*** Begin section ***

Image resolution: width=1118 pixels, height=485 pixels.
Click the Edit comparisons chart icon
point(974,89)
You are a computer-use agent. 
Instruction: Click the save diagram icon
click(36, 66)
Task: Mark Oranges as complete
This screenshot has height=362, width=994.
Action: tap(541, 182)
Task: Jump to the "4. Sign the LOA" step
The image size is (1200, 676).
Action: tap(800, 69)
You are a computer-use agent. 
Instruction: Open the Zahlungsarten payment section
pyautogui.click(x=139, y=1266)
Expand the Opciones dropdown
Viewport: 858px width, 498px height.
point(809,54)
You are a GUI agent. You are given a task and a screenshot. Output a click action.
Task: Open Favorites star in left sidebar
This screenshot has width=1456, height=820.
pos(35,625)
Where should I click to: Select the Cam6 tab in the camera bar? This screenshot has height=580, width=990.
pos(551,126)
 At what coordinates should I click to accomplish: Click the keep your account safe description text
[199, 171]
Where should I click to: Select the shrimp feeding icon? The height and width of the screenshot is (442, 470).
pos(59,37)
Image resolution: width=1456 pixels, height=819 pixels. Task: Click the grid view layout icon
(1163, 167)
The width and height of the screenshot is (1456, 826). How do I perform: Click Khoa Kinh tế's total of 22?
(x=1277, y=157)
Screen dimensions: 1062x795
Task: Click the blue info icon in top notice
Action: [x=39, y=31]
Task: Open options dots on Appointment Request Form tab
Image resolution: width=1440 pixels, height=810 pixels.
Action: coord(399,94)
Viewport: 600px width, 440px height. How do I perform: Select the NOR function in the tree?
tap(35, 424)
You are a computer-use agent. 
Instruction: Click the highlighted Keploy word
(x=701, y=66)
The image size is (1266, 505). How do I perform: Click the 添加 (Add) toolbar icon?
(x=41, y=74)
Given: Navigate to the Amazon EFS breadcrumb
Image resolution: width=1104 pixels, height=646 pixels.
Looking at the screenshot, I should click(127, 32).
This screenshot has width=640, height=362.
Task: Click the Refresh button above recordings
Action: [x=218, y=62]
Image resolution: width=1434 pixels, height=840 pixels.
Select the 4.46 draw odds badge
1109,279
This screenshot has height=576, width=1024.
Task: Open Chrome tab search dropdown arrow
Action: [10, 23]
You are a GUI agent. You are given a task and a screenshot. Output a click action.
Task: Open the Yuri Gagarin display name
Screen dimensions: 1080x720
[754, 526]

*** End section ***

Copy each line of the data above without altering a single character.

- RESPONSE TO THIS TASK -
Image resolution: width=1118 pixels, height=485 pixels.
Click the Edit comparisons chart icon
point(974,89)
You are a computer-use agent. 
Instruction: Click the save diagram icon
click(36, 66)
Task: Mark Oranges as complete
This screenshot has height=362, width=994.
Action: tap(541, 182)
Task: Jump to the "4. Sign the LOA" step
The image size is (1200, 676).
Action: tap(800, 69)
You are a computer-use agent. 
Instruction: Open the Zahlungsarten payment section
pyautogui.click(x=139, y=1266)
Expand the Opciones dropdown
Viewport: 858px width, 498px height.
point(809,54)
You are a GUI agent. You are given a task and a screenshot. Output a click action.
Task: Open Favorites star in left sidebar
This screenshot has width=1456, height=820.
pos(35,625)
Where should I click to: Select the Cam6 tab in the camera bar? This screenshot has height=580, width=990.
pos(551,126)
 At what coordinates should I click to accomplish: Click the keep your account safe description text
[199, 171]
Where should I click to: Select the shrimp feeding icon? The height and width of the screenshot is (442, 470).
pos(59,37)
Image resolution: width=1456 pixels, height=819 pixels. Task: Click the grid view layout icon
(1163, 167)
The width and height of the screenshot is (1456, 826). How do I perform: Click Khoa Kinh tế's total of 22?
(x=1277, y=157)
Screen dimensions: 1062x795
Task: Click the blue info icon in top notice
Action: [x=39, y=31]
Task: Open options dots on Appointment Request Form tab
Image resolution: width=1440 pixels, height=810 pixels.
Action: coord(399,94)
Viewport: 600px width, 440px height. How do I perform: Select the NOR function in the tree?
tap(35, 424)
You are a computer-use agent. 
Instruction: Click the highlighted Keploy word
(x=701, y=66)
The image size is (1266, 505). How do I perform: Click the 添加 (Add) toolbar icon?
(x=41, y=74)
Given: Navigate to the Amazon EFS breadcrumb
Image resolution: width=1104 pixels, height=646 pixels.
Looking at the screenshot, I should click(127, 32).
This screenshot has width=640, height=362.
Task: Click the Refresh button above recordings
Action: [x=218, y=62]
Image resolution: width=1434 pixels, height=840 pixels.
Select the 4.46 draw odds badge
1109,279
This screenshot has height=576, width=1024.
Task: Open Chrome tab search dropdown arrow
Action: [10, 23]
You are a GUI agent. You are given a task and a screenshot. Output a click action.
Task: Open the Yuri Gagarin display name
Screen dimensions: 1080x720
[754, 526]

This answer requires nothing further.